━━━ Selected extract ━━━

South Africa is vital for intercountry trade organisation the Competence Centre for Mineral Resources’ (CCMR’s) goal of expanding its network into the Southern African Development Community (SADC) region, according to CCMR head René Zarske.
“South Africa is an important gateway for this, and the best thing we can do is to provide adequate support and consulting services for German companies in the country to expand our footprint.”
Zarske says the country is regarded as a gateway for most German companies, which tend to divide Africa into north, east, south and west regions in terms of business.
He adds that it is easier for German mining companies to export capital equipment, products and services into South Africa, and then to other SADC countries, such as Zambia, rather than exporting the products and services directly from Germany.
The presence of significant infrastructure in the country, compared with other countries in Africa, also plays a significant role, as it allows for more efficient trade and supply chain logistics between countries, says Zarske.
South Africa also provides many raw materials, such as coal, lithium, nickel, cobalt, graphite and copper, on which Germany depends. Some of these raw materials can also be found in other SADC countries.
Germany is a leading centre of technologically advanced equipment, and its economy can only benefit from these raw materials, adds Zarske, noting that the South African mining industry, for example, relies on leading technology to remain competitive in the market.

━━━ Recorded data ━━━

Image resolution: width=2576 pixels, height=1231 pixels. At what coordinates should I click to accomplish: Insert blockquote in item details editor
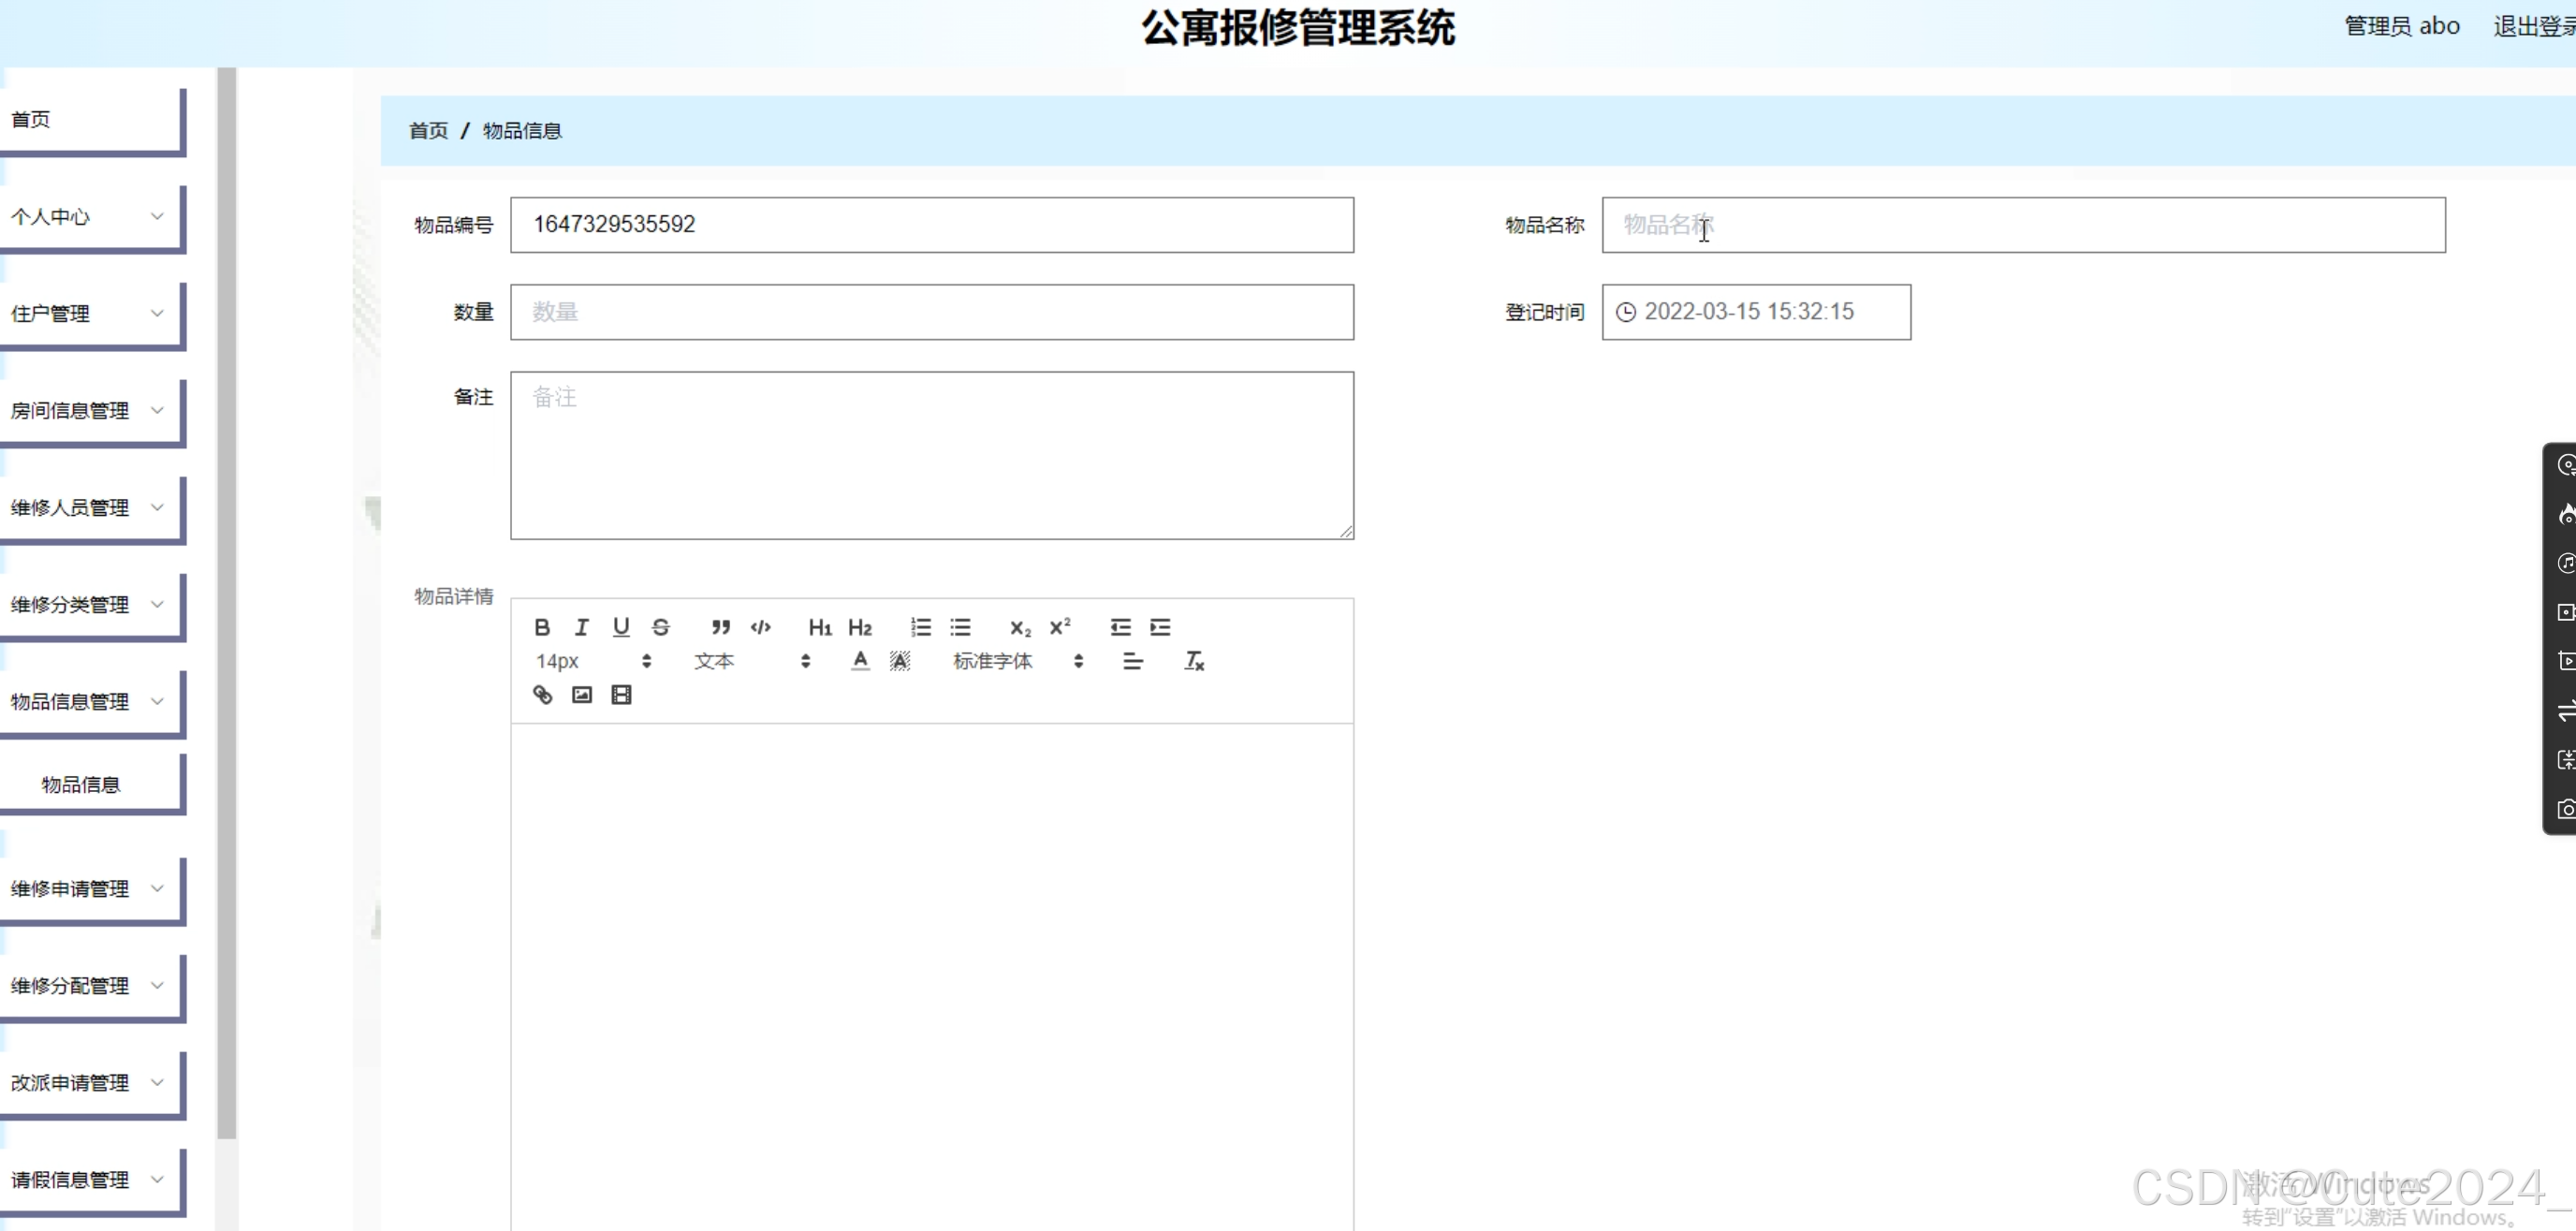pos(720,627)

━━━

> **What this exercise asks**:
a: In the article on the CCMR and South Africa, into which regions do German companies tend to divide Africa for business?
b: Reproduce the passage of the article on the CCMR and South Africa starting at "South Africa is vital" and ending at "head René Zarske.".
c: Write the next part of the article on the CCMR and South Africa, picking up after its final sentence.

> **Answer set**:
a: North, east, south and west.

b:
South Africa is vital for intercountry trade organisation the Competence Centre for Mineral Resources’ (CCMR’s) goal of expanding its network into the Southern African Development Community (SADC) region, according to CCMR head René Zarske.

c:
He says the CCMR aims to provide opportunities for South African and German companies to collaborate and grow. The organisation has many German member companies that seek to invest in the local mining sector, and they interact with local companies in the mining industry that are looking for investment and partnerships.
This collaboration also includes partnerships with universities and other similar educational organisations.
“We have an extensive network in the SADC region, so we are always up to date about the latest projects and we know where the ideal areas are to invest in. With this kind of information, we are going to Germany to promote the region for investment.”
Zarske emphasises the uniqueness of South Africa’s mining conditions compared with other countries, such as Australia, which has a significantly more automated mining sector.
In South Africa, however, job creation is regarded as more of a priority to automating processes such as those used in the mining industry.
Consequently, the CCMR needs to ensure that technology from Germany is not replacing the employment of South Africans.
However, more complex technology also requires educating and upskilling people.
“You can have new technology only if you are able to use it, and that’s why education plays such a vital role. Transferring knowledge and technology from Germany also means educating people in South Africa.”
A significant milestone that the CCMR has achieved since it started operating in South Africa is the establishment of a network of mining-related partners and institutions, Zarske highlights.
The network includes mining companies, equipment suppliers and educational institutions, such as universities, as well as other public and private institutions.
“We’ve been able to get partners together from the industry to meet about twice a year. It also provides us with an opportunity to provide first-hand information for German companies about the South African mining industry. We are also able to present papers, such as the ‘Mine Health & Safety Best Practices Report’, published in 2018, to address certain topics in the industry.
Further, the CCMR invited eight South African companies to Germany in November last year to liaise with German mining equipment suppliers. This enabled South African companies to present respective mining projects to equipment suppliers, and the German suppliers to sell equipment to be used for these projects.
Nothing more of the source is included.